そのやりとりも、もちろん星矢と紫龍は 氷河にご注進したのである。
瞬に『憧れていた』と言われた氷河は、瞬のその言葉を喜ぶどころか、滅多に感情を露わにすることのない顔を微妙に歪ませた。
低く 抑揚がないせいで静かに聞こえる声で言う。
「瞬は……いつも人間の善意と優しさを信じていて、俺は その意思の強さと、強さゆえの美しさに いつも圧倒されていたぞ。瞬は、自分がそうだから、他者もそうだと信じてしまえるんだろうな。自分が 幾度 裏切られても、傷付けられても、失望させられても、瞬は 人を信じることをやめなかった――やめない。誰もが善良で優しい心を持っていると、瞬は 自分が強いから信じることができるんだ。瞬は、決して他に流されない」

氷河が『憧れている』という言葉を使わないのは、『憧れている』より『愛している』の方が、氷河の中では より強い思いだからなのだろう。
だが、氷河が言っているのは、そういうことだった。
キグナス氷河もアンドロメダ瞬に憧れていた。
アクエリアスの氷河もバルゴの瞬に憧れている。
氷河は そう言っていた。

「俺なんかは 根がいい加減だから、人間は皆、俺同様に 根本は ろくでなしだと思っている。ただ 瞬がいるから、瞬のような人間もいるから、人間にも多少は救いがあるんだろうと信じていられるんだ。俺は いつも、瞬や沙織さんが 人間を信じる思いの強さに、呆れつつ感動しているぞ。神の域とは、ああいうことなのかと」
瞬ほど温良な言葉は用いないし、素直な物言いもしないが、氷河が瞬を何よりも誰よりも必要とし、何よりも誰よりも愛しているのは 疑いようのない事実だった。
この氷河が、瞬を置いて どこかに飛び去ってしまうかもしれないなどという考えを、どうして瞬は抱くことができたのか。
星矢は、それが心底 不思議でならなかったのである。

「ナターシャもパパとマーマを信じてるヨー。星矢お兄ちゃんも 紫龍おじちゃんも、ヨシノもシュラもカニさんも、ミンナ とっても優しい。パパ。マーマもパパを信じてるヨー」
パパがマーマをどれほど愛しているのか、恋しているのか。
その思いの届かなさを、氷河が どれほど焦れったく思っているのかを、ナターシャは感じ取れているらしい。
「ナターシャ、イイコにシテルヨー」
氷河が 自分のパパであると同時に、マーマへの切ない恋に身を焦がす一人の男であることも、ナターシャは わかっている。
氷河が腰を下ろしている三人掛けのソファの隣りの場所に乗り上がり、ナターシャは 恋するパパの頬に、その小さな手で触れた。

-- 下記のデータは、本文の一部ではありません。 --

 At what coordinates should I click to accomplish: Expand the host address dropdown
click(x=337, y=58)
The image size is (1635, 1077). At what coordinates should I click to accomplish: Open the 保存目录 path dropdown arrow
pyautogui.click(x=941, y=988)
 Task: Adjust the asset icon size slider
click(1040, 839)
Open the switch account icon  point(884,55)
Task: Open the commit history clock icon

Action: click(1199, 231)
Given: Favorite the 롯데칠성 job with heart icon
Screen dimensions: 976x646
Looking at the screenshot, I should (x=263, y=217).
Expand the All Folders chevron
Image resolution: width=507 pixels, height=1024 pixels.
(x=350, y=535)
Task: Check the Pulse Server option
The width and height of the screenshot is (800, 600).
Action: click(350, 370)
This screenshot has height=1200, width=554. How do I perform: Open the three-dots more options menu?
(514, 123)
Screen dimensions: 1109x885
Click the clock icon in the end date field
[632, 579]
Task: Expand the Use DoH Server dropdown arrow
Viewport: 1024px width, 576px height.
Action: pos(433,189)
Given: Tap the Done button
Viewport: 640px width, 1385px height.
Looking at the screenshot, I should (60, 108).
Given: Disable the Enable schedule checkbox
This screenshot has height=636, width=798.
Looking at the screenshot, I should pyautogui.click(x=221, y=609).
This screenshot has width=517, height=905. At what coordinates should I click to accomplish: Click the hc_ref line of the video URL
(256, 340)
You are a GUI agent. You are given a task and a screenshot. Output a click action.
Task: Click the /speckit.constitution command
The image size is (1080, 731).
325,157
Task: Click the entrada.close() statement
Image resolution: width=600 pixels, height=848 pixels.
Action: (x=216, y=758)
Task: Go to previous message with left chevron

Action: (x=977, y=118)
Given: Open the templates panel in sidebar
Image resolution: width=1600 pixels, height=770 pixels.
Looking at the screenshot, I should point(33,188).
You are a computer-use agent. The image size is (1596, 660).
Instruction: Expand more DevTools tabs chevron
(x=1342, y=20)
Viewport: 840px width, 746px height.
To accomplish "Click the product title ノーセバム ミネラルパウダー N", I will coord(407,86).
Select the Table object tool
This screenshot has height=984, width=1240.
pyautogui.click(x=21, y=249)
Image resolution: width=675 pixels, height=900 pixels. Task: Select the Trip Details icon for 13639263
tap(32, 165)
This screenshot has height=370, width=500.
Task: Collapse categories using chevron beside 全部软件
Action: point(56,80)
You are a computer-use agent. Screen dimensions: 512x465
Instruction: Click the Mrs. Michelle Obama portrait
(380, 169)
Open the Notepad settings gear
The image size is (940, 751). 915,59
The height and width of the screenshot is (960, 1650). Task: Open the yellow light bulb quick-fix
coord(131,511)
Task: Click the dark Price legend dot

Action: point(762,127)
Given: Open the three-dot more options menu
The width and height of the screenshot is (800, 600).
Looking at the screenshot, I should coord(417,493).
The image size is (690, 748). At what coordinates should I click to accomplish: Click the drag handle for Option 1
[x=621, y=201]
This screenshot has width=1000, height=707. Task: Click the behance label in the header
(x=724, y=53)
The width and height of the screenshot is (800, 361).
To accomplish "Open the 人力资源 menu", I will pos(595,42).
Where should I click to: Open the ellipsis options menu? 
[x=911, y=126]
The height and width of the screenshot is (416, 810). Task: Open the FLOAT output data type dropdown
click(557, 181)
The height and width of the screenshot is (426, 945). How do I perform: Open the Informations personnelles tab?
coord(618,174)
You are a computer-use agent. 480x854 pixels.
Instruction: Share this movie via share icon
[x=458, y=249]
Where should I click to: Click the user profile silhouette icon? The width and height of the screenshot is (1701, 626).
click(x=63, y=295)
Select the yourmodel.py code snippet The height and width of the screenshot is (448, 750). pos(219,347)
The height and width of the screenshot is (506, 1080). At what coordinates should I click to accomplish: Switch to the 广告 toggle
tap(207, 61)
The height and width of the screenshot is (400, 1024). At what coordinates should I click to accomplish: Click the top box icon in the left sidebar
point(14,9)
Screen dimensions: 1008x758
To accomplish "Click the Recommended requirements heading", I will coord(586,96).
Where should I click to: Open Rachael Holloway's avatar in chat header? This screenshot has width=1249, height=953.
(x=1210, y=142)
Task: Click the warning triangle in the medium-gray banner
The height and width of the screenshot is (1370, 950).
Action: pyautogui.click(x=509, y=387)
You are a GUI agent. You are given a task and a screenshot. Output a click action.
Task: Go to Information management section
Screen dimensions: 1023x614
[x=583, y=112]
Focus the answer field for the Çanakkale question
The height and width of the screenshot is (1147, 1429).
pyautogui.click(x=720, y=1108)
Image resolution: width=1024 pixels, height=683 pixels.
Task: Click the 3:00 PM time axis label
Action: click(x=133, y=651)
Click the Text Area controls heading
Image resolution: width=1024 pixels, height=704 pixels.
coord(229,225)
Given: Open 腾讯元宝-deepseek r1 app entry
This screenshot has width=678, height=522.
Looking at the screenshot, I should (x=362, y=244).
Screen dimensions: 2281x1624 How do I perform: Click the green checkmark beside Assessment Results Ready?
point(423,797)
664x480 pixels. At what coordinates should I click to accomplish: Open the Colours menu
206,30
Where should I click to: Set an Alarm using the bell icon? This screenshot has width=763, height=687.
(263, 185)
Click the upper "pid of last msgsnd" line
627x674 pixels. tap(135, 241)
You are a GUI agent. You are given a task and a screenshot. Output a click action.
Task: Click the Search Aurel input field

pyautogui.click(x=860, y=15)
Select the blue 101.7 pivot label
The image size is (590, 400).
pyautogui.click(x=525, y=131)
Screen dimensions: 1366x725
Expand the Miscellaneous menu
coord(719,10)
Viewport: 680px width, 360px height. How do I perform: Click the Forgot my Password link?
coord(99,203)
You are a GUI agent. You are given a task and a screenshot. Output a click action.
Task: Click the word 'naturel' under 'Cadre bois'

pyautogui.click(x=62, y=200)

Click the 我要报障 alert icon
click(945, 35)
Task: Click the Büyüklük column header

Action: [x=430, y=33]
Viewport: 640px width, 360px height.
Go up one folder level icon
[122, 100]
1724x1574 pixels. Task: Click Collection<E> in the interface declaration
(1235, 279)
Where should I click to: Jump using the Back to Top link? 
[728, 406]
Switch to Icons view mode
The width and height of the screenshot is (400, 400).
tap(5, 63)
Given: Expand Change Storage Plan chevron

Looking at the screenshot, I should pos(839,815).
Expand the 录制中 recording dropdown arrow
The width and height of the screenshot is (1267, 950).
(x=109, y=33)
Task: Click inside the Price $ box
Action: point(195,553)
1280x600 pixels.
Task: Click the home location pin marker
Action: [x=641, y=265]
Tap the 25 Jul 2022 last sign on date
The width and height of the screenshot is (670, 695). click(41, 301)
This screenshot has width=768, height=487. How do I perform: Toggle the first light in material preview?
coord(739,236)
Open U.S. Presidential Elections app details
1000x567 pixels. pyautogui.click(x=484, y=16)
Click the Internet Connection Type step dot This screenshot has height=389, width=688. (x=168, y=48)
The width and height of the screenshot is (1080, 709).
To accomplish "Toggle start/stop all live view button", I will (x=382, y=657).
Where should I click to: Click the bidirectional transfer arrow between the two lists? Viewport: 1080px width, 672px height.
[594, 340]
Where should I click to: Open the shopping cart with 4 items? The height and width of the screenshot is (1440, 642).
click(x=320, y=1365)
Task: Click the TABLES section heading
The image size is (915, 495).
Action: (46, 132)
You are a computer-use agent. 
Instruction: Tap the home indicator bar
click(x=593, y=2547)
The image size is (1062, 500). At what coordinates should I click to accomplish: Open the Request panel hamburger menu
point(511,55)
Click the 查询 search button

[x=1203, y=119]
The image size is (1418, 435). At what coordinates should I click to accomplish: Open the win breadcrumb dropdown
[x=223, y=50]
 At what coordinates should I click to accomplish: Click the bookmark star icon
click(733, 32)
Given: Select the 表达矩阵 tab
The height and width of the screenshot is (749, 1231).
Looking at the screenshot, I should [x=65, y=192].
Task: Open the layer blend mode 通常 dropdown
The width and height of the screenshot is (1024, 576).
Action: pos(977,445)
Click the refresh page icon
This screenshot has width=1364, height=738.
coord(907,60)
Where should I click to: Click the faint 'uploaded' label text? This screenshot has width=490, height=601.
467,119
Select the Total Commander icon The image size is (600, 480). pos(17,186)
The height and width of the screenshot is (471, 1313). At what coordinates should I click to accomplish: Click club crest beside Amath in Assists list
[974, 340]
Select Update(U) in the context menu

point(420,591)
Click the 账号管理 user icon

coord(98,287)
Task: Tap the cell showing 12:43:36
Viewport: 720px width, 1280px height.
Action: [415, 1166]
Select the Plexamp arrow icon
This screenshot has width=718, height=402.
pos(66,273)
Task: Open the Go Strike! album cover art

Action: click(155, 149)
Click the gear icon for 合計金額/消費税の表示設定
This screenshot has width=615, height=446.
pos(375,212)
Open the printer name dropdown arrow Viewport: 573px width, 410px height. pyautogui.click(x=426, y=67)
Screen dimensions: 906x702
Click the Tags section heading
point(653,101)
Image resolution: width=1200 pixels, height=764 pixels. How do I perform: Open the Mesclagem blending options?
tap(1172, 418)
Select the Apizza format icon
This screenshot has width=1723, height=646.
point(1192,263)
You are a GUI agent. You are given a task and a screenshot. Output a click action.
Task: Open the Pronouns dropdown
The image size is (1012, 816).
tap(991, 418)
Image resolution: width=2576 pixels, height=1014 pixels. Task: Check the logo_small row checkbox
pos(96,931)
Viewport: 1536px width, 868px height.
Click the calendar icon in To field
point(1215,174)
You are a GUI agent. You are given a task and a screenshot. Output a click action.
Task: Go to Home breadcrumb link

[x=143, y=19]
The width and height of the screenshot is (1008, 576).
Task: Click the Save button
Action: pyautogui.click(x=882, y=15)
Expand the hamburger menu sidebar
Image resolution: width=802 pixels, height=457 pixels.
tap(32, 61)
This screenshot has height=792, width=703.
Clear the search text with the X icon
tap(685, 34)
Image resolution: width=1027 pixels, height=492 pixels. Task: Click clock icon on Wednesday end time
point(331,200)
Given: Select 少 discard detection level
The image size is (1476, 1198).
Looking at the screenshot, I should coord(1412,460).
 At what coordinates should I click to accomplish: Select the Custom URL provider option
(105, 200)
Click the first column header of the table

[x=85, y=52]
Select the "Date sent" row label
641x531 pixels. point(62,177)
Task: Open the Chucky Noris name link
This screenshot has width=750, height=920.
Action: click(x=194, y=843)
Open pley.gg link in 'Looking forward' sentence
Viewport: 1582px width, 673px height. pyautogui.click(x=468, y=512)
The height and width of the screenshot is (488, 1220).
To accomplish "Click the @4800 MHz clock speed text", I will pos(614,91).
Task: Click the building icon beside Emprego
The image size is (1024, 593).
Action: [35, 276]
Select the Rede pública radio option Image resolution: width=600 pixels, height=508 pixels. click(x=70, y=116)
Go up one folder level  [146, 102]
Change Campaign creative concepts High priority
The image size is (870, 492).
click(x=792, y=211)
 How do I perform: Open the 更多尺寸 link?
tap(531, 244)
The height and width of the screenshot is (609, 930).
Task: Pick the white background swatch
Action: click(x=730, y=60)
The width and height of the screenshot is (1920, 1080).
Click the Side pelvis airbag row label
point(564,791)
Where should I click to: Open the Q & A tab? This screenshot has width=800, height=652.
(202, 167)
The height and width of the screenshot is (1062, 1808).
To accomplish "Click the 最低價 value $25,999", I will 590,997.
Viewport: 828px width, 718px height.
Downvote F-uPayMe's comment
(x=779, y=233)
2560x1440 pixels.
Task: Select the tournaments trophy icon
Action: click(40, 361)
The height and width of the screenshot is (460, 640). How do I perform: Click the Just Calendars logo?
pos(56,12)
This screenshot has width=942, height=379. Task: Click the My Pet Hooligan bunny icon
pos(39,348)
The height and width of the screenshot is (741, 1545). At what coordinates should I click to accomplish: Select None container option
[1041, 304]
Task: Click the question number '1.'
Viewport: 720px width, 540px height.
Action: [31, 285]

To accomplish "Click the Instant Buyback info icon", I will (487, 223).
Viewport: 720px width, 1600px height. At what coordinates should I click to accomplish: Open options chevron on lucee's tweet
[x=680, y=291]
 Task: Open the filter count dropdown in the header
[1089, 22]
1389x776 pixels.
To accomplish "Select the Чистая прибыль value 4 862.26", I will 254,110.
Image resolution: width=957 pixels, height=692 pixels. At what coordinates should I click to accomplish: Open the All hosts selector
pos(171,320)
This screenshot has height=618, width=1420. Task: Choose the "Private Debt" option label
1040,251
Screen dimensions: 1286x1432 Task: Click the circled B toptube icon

パパの恋の行方が、ナターシャは心配なのかもしれなかった。
娘に、その恋を心配される父親。
父親の恋を、幼いなりに真剣に案じる娘。
紫龍は そんな父娘の姿を眺め、僅かに微笑ましさの入り混じった苦笑を浮かべた。
「ナターシャは、氷河ではなく、瞬を見習うんだぞ。見習うなら、瞬だ」
「ウン。ナターシャ、マーマみたいにナルヨー」

そうすれば、マーマを熱愛するパパは、今より一層 自分を愛してくれるようになることを、ナターシャは知っている。
ナターシャは賢い。
それに比して、大人たちは――大人だからこそ?――いくつになっても、恋の思いに揺れているのだ。
自分たちが10代の少年だった頃も、氷河と瞬は こんなふうだったような気がする。
瞬の意識を自分の方に向けようとして、あれこれ騒ぎを起こし 空回りする氷河。
氷河のアプローチの意味が わからず、困惑する瞬。
幼い頃の自分を、今も その中に残しているのは、瞬だけではないのだ。

「ほんと、いつまで経っても、手がかかる奴等だぜ」
呆れた口調で ぼやく星矢に何事かを言いかけ、だが 紫龍は結局 口をつぐんだ。